- [Problem requirements]: Note each line in the data below that holds "will", and copy it.

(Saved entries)
┄┄┄┄┄┄
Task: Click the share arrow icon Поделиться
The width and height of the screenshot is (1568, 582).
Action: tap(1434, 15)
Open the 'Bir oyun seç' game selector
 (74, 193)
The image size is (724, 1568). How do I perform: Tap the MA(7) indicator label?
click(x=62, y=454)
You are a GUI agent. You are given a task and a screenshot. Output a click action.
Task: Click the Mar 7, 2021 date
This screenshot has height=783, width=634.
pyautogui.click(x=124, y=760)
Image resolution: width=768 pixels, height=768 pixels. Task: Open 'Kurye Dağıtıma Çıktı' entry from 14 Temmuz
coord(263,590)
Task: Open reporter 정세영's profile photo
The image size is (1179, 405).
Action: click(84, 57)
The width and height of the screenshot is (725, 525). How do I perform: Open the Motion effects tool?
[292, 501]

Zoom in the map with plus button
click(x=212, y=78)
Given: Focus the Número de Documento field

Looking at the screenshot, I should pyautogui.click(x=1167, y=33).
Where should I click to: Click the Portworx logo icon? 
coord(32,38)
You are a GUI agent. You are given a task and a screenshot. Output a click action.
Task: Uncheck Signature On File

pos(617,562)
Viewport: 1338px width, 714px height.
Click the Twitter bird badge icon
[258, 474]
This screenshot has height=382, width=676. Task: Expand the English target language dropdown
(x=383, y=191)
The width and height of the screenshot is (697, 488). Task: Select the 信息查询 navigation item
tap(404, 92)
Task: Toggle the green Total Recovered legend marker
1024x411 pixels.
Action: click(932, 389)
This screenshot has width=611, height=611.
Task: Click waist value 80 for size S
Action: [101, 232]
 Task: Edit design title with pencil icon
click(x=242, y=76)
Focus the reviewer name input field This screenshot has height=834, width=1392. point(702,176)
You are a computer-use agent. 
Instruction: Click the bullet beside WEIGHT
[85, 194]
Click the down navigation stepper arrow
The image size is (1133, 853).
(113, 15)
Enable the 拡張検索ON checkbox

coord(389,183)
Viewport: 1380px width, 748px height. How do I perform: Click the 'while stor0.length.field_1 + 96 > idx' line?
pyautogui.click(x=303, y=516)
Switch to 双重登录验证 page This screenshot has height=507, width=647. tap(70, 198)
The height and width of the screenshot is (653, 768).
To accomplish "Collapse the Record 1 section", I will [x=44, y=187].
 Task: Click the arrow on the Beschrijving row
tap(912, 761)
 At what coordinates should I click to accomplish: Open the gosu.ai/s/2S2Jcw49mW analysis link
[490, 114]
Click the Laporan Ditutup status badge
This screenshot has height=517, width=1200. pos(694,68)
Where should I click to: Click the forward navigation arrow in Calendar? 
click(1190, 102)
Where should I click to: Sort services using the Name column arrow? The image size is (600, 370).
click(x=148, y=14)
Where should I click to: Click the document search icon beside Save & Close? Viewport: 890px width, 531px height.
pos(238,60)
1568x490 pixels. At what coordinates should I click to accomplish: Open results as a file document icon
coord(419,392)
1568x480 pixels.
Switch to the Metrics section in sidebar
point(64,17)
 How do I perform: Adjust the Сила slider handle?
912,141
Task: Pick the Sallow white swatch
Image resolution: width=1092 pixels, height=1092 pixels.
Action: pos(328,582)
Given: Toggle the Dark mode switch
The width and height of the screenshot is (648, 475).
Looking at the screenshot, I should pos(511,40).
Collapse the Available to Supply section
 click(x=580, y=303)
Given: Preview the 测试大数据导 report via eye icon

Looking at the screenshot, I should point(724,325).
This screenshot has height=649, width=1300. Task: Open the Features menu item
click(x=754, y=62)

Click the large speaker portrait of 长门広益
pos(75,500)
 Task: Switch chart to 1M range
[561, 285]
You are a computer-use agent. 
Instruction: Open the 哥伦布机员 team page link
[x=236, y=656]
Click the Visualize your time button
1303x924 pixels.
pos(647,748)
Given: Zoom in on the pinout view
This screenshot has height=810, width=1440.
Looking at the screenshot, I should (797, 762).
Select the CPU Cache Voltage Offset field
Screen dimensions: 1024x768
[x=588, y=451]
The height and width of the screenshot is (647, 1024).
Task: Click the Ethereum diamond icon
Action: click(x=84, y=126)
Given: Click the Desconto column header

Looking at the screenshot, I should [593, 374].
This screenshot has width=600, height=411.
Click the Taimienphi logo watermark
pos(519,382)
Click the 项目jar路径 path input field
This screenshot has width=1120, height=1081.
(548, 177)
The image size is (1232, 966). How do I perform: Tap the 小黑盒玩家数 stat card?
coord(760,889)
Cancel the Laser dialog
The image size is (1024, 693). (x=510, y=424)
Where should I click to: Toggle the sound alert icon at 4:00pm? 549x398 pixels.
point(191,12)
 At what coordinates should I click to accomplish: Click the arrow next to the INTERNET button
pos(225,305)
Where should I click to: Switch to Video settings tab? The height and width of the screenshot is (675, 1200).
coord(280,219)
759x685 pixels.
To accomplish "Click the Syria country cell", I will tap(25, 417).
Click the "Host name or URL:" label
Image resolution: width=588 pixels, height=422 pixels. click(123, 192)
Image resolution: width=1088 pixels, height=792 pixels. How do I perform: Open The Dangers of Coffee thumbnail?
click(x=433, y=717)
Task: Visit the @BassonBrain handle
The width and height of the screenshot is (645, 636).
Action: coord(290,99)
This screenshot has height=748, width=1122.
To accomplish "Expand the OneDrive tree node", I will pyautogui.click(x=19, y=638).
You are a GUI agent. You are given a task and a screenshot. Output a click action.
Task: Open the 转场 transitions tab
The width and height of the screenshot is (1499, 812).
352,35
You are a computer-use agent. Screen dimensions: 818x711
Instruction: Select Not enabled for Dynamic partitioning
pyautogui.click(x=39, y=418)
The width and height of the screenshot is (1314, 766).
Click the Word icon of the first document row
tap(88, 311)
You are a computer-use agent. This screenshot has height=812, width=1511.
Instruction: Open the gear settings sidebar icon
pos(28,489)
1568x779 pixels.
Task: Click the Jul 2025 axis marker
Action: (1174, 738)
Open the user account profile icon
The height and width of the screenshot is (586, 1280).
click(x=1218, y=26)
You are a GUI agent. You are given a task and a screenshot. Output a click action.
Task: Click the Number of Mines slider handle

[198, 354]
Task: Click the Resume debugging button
┄┄┄┄┄┄
- [Reply]:
To accomplish "Collapse the Record 1 section", I will [x=44, y=187].
To accomplish "Click the Syria country cell", I will tap(25, 417).
To accomplish "Expand the OneDrive tree node", I will pyautogui.click(x=19, y=638).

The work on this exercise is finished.